Task to carry out: Return the entries below word for word. No picture belongs in the copy.

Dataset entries
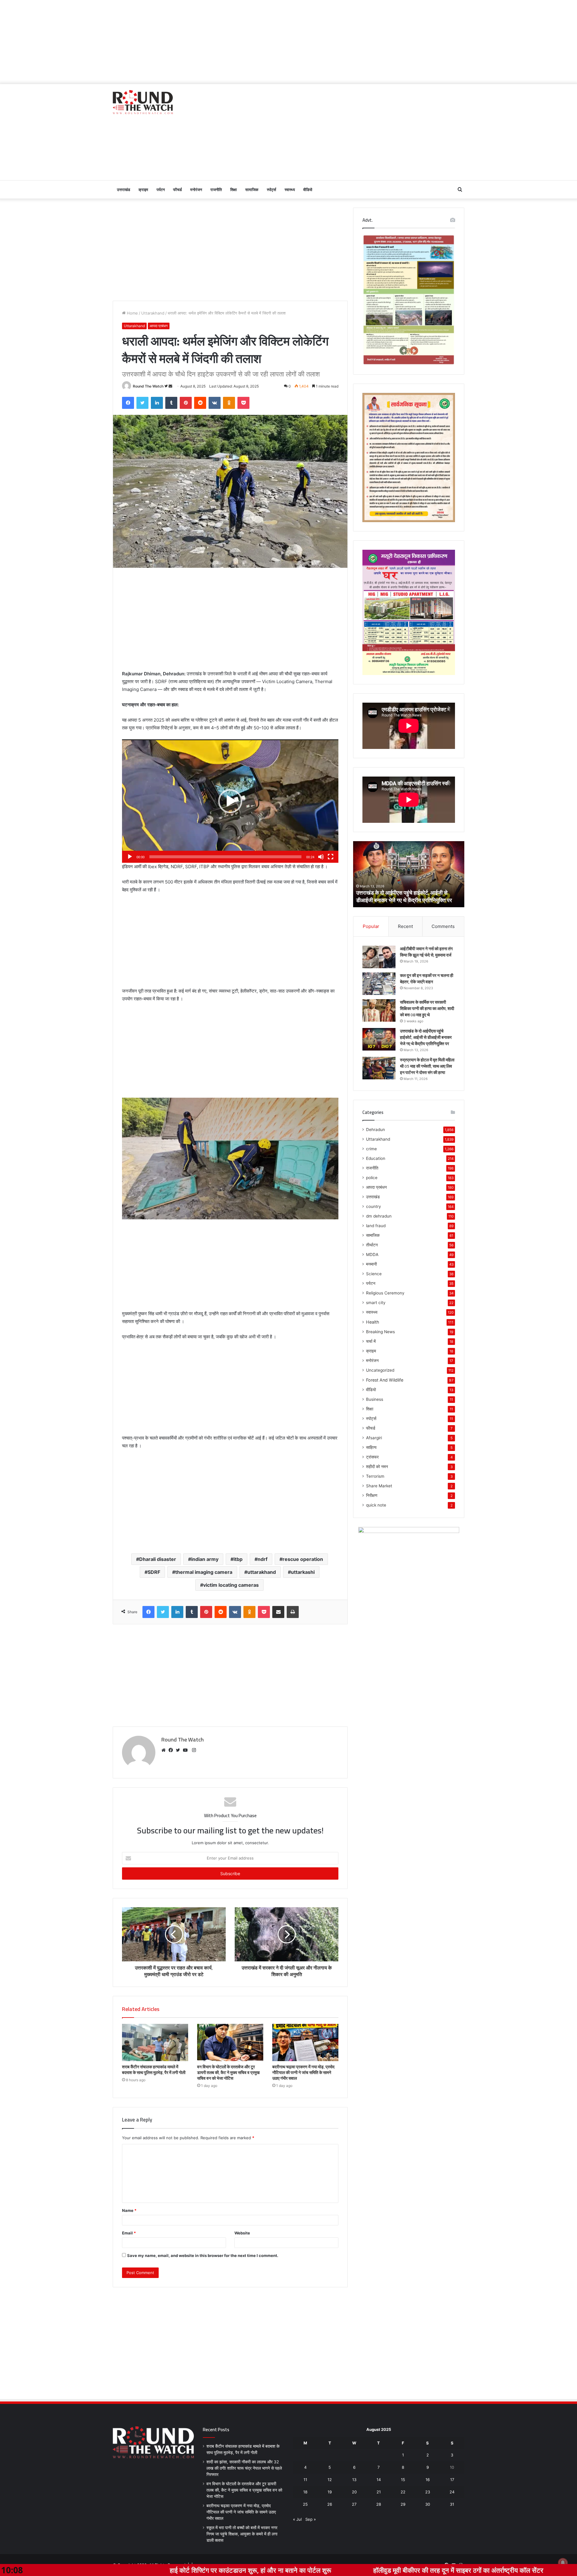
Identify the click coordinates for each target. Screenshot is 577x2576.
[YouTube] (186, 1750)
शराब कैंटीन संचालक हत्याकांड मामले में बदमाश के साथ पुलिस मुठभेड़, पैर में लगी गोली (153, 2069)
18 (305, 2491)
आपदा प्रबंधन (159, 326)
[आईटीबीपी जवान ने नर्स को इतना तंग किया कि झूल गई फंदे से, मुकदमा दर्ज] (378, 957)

Solution:
Identify the click coordinates for each target. Screenshot is 577x2576.
[YouTube] (186, 1750)
शराब कैंटीन संचालक हत्याकांड मामले में बदमाश के साथ पुलिस मुठभेड़, पैर में लगी गोली (153, 2069)
18 (305, 2491)
आपदा प्रबंधन (159, 326)
[आईटीबीपी जवान ने नर्स को इतना तंग किया कि झूल गई फंदे से, मुकदमा दर्ज] (378, 957)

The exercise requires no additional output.